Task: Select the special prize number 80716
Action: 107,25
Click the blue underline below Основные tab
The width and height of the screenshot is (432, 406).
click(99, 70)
--
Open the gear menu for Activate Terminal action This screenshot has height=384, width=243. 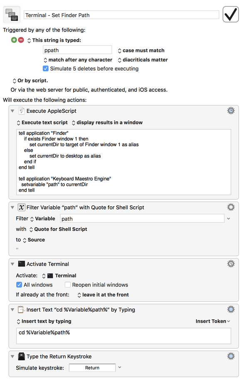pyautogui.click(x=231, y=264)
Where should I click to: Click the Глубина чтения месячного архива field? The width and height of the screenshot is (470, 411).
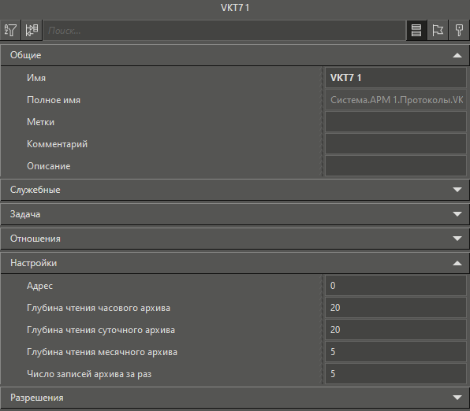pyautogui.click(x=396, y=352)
---
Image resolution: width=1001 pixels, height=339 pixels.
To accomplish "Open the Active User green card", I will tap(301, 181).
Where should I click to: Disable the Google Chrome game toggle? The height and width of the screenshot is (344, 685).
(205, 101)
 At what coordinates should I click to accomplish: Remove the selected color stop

What the task requires => From the entries above, copy each line holding "accomplish".

Output of the exercise =>
To accomplish "Open the Active User green card", I will tap(301, 181).
 At what coordinates should I click to accomplish: Remove the selected color stop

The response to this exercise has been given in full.